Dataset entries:
________________________

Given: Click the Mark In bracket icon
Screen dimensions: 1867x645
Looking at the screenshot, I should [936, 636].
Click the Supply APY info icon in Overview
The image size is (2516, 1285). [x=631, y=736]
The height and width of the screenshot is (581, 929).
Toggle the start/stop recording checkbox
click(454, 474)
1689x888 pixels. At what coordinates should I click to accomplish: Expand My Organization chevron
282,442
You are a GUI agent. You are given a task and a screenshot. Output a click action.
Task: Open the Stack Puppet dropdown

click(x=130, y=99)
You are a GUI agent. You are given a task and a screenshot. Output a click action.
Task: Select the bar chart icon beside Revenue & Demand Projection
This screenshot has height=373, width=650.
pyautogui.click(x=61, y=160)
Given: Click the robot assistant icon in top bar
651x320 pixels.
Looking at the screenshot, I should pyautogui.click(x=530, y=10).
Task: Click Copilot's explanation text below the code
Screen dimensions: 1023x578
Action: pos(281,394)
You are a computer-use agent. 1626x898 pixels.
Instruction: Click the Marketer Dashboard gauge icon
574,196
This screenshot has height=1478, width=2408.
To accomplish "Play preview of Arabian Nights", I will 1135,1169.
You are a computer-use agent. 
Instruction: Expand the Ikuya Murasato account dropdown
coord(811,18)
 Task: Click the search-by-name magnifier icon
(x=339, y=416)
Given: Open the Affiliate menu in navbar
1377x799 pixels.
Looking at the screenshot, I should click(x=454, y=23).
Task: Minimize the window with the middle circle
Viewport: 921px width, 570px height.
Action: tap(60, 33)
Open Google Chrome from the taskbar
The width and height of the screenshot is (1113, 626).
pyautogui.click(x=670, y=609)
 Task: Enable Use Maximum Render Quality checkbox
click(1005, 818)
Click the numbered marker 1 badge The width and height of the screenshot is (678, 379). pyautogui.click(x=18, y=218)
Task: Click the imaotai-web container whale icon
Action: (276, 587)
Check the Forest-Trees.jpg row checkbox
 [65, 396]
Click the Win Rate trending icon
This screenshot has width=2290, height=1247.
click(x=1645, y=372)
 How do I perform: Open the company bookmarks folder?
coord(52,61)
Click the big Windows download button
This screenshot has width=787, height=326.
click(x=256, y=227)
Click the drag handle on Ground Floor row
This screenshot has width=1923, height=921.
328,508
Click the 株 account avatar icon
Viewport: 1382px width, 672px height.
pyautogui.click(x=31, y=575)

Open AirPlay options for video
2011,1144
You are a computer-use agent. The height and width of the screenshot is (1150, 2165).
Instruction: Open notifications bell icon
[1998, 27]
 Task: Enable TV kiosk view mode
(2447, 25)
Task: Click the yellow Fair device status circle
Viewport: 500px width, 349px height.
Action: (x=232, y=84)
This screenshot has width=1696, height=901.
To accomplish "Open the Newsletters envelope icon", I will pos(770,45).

________________________

Retype the entries precisely as they stand.

Given: Click the Mark In bracket icon
Screen dimensions: 1867x645
Looking at the screenshot, I should [936, 636].
Click the Supply APY info icon in Overview
The image size is (2516, 1285). [x=631, y=736]
The height and width of the screenshot is (581, 929).
Toggle the start/stop recording checkbox
click(454, 474)
1689x888 pixels. At what coordinates should I click to accomplish: Expand My Organization chevron
282,442
You are a GUI agent. You are given a task and a screenshot. Output a click action.
Task: Open the Stack Puppet dropdown

click(x=130, y=99)
You are a GUI agent. You are given a task and a screenshot. Output a click action.
Task: Select the bar chart icon beside Revenue & Demand Projection
This screenshot has height=373, width=650.
pyautogui.click(x=61, y=160)
Given: Click the robot assistant icon in top bar
651x320 pixels.
Looking at the screenshot, I should pyautogui.click(x=530, y=10).
Task: Click Copilot's explanation text below the code
Screen dimensions: 1023x578
Action: pos(281,394)
You are a computer-use agent. 1626x898 pixels.
Instruction: Click the Marketer Dashboard gauge icon
574,196
This screenshot has height=1478, width=2408.
To accomplish "Play preview of Arabian Nights", I will 1135,1169.
You are a computer-use agent. 
Instruction: Expand the Ikuya Murasato account dropdown
coord(811,18)
 Task: Click the search-by-name magnifier icon
(x=339, y=416)
Given: Open the Affiliate menu in navbar
1377x799 pixels.
Looking at the screenshot, I should click(x=454, y=23).
Task: Minimize the window with the middle circle
Viewport: 921px width, 570px height.
Action: tap(60, 33)
Open Google Chrome from the taskbar
The width and height of the screenshot is (1113, 626).
pyautogui.click(x=670, y=609)
 Task: Enable Use Maximum Render Quality checkbox
click(1005, 818)
Click the numbered marker 1 badge The width and height of the screenshot is (678, 379). pyautogui.click(x=18, y=218)
Task: Click the imaotai-web container whale icon
Action: (276, 587)
Check the Forest-Trees.jpg row checkbox
 [65, 396]
Click the Win Rate trending icon
This screenshot has width=2290, height=1247.
click(x=1645, y=372)
 How do I perform: Open the company bookmarks folder?
coord(52,61)
Click the big Windows download button
This screenshot has width=787, height=326.
click(x=256, y=227)
Click the drag handle on Ground Floor row
This screenshot has width=1923, height=921.
328,508
Click the 株 account avatar icon
Viewport: 1382px width, 672px height.
pyautogui.click(x=31, y=575)

Open AirPlay options for video
2011,1144
You are a computer-use agent. The height and width of the screenshot is (1150, 2165).
Instruction: Open notifications bell icon
[1998, 27]
 Task: Enable TV kiosk view mode
(2447, 25)
Task: Click the yellow Fair device status circle
Viewport: 500px width, 349px height.
Action: (x=232, y=84)
This screenshot has width=1696, height=901.
To accomplish "Open the Newsletters envelope icon", I will pos(770,45).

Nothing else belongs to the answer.